◆ Reading text
Japan’s decade-long economic malaise continues to restrain that nation’s electricity consumption growth. While the U.S. economy expanded an estimated 33 percent between 1990 and 1999, Japan’s economy grew by 13 percent. Japan’s economic growth rate is expected to average 1.3 percent between 1999 and 2010 and 1.7 percent between 2010 and 2020. Electricity growth in Japan is expected to trail GDP growth and average 1.3 percent between 1999 and 2020.

Japan has some of the highest electricity prices in the world. As a result, the nation is currently undertaking electricity reforms in an attempt to reduce these prices. In March 2000, the retail supply sector for high-volume users (over 2 megawatts) was liberalized. Large customers were allowed for the first time to choose their electricity suppliers, and electricity suppliers were allowed to sell outside of their traditional franchised territories.

Western Europe

In 1996, the 15 members of the European Union adopted its electricity directive. The directive became effective in February 1997. The goal of the directive was the eventual establishment of a single European electricity market. A single market would foster competition and reduce the price of electricity to consumers. The electricity directive called for the member nations to open at least 26 percent of their national markets to competition by February 1999.23 By the year 2000, the signatories were expected to expand this share to 30 percent and to 35 percent by 2003. The directive establishes uniform rules for all aspects of electricity supply and calls for the unbundling of separate energy services: generation, transmission, and distribution. The purpose behind unbundling is to avoid discrimination and cross-subsidization. The directive allows for a choice between negotiated third-party access and a single-buyer model.

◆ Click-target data
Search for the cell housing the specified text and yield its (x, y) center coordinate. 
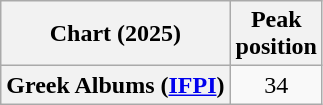
Chart (2025) (116, 34)
34 (276, 85)
Peakposition (276, 34)
Greek Albums (IFPI) (116, 85)
Find where the given text appears and provide that cell's center as [X, Y] coordinate. 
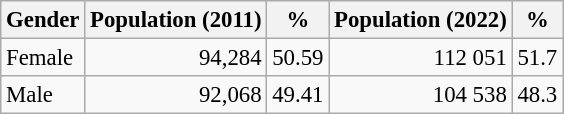
48.3 [537, 95]
Male [43, 95]
Population (2022) [420, 20]
Population (2011) [176, 20]
51.7 [537, 58]
Gender [43, 20]
49.41 [298, 95]
Female [43, 58]
50.59 [298, 58]
92,068 [176, 95]
94,284 [176, 58]
112 051 [420, 58]
104 538 [420, 95]
Identify which cell holds the provided text, then report its (X, Y) central coordinate. 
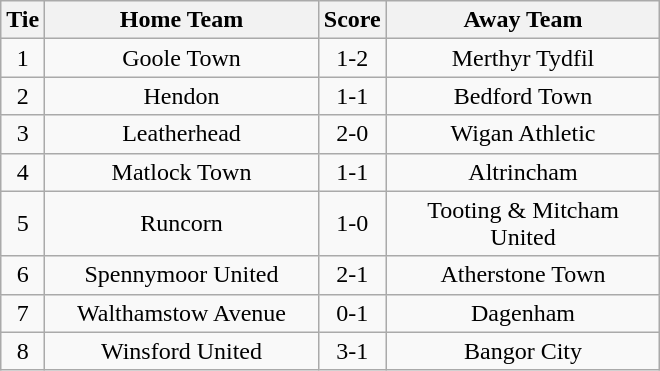
Matlock Town (182, 172)
1-2 (352, 58)
8 (23, 351)
Tooting & Mitcham United (523, 224)
2 (23, 96)
Runcorn (182, 224)
Bedford Town (523, 96)
1 (23, 58)
Altrincham (523, 172)
Hendon (182, 96)
6 (23, 275)
2-1 (352, 275)
3-1 (352, 351)
2-0 (352, 134)
Merthyr Tydfil (523, 58)
1-0 (352, 224)
0-1 (352, 313)
4 (23, 172)
3 (23, 134)
Score (352, 20)
Wigan Athletic (523, 134)
Walthamstow Avenue (182, 313)
Spennymoor United (182, 275)
Home Team (182, 20)
Dagenham (523, 313)
Winsford United (182, 351)
7 (23, 313)
Bangor City (523, 351)
Goole Town (182, 58)
Leatherhead (182, 134)
Away Team (523, 20)
Tie (23, 20)
5 (23, 224)
Atherstone Town (523, 275)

◆ Aim of the task
Decide whether each statement agrees with the electricity passage, answering yes or no and quoting the words of the passage that settle it: (a) Japan's economy grew faster than the U.S. economy between 1990 and 1999; (b) Japan's retail supply sector for users over 2 megawatts was liberalized in March 2000; (c) the European Union directive required member nations to open at least 35 percent of their national markets to competition by February 1999. This data is separate material with no connection to the electricity passage.

◆ Exercise result
(a) No: "While the U.S. economy expanded an estimated 33 percent between 1990 and 1999, Japan’s economy grew by 13 percent."
(b) Yes: "In March 2000, the retail supply sector for high-volume users (over 2 megawatts) was liberalized."
(c) No: "called for the member nations to open at least 26 percent of their national markets to competition by February 1999"